■ What is expected: Once the data has been read, restate all of it exactly.

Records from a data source
------
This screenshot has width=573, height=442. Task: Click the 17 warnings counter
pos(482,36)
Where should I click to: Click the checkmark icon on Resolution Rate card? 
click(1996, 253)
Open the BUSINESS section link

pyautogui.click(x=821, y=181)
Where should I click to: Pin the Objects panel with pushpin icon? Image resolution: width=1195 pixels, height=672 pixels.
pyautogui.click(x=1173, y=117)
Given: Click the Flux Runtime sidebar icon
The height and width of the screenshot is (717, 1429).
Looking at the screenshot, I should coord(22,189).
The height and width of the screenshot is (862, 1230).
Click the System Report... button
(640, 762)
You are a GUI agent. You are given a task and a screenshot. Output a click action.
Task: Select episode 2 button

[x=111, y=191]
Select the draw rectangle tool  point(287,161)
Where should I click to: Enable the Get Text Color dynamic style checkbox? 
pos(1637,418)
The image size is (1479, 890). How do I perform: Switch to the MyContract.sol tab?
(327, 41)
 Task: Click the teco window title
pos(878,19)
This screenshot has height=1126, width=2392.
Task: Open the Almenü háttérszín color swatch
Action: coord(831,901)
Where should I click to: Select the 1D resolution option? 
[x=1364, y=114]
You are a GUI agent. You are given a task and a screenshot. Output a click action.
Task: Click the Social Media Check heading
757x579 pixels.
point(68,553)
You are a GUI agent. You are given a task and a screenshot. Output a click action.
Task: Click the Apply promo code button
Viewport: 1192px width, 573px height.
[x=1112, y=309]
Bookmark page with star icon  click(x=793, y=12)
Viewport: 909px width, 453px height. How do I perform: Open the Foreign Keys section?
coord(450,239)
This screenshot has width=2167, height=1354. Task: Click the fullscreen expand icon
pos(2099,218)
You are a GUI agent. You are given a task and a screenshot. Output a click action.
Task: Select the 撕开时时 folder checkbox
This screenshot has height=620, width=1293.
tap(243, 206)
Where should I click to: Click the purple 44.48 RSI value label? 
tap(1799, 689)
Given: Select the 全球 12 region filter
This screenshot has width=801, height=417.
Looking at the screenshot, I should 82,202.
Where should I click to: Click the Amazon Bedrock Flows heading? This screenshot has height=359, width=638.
------
■ The completed task:
This screenshot has width=573, height=442. Task: Click the 17 warnings counter
pos(482,36)
Where should I click to: Click the checkmark icon on Resolution Rate card? 
click(1996, 253)
Open the BUSINESS section link

pyautogui.click(x=821, y=181)
Where should I click to: Pin the Objects panel with pushpin icon? Image resolution: width=1195 pixels, height=672 pixels.
pyautogui.click(x=1173, y=117)
Given: Click the Flux Runtime sidebar icon
The height and width of the screenshot is (717, 1429).
Looking at the screenshot, I should coord(22,189).
The height and width of the screenshot is (862, 1230).
Click the System Report... button
(640, 762)
You are a GUI agent. You are given a task and a screenshot. Output a click action.
Task: Select episode 2 button

[x=111, y=191]
Select the draw rectangle tool  point(287,161)
Where should I click to: Enable the Get Text Color dynamic style checkbox? 
pos(1637,418)
The image size is (1479, 890). How do I perform: Switch to the MyContract.sol tab?
(327, 41)
 Task: Click the teco window title
pos(878,19)
This screenshot has height=1126, width=2392.
Task: Open the Almenü háttérszín color swatch
Action: coord(831,901)
Where should I click to: Select the 1D resolution option? 
[x=1364, y=114]
You are a GUI agent. You are given a task and a screenshot. Output a click action.
Task: Click the Social Media Check heading
757x579 pixels.
point(68,553)
You are a GUI agent. You are given a task and a screenshot. Output a click action.
Task: Click the Apply promo code button
Viewport: 1192px width, 573px height.
[x=1112, y=309]
Bookmark page with star icon  click(x=793, y=12)
Viewport: 909px width, 453px height. How do I perform: Open the Foreign Keys section?
coord(450,239)
This screenshot has width=2167, height=1354. Task: Click the fullscreen expand icon
pos(2099,218)
You are a GUI agent. You are given a task and a screenshot. Output a click action.
Task: Select the 撕开时时 folder checkbox
This screenshot has height=620, width=1293.
tap(243, 206)
Where should I click to: Click the purple 44.48 RSI value label? 
tap(1799, 689)
Given: Select the 全球 12 region filter
This screenshot has width=801, height=417.
Looking at the screenshot, I should 82,202.
Where should I click to: Click the Amazon Bedrock Flows heading? This screenshot has height=359, width=638.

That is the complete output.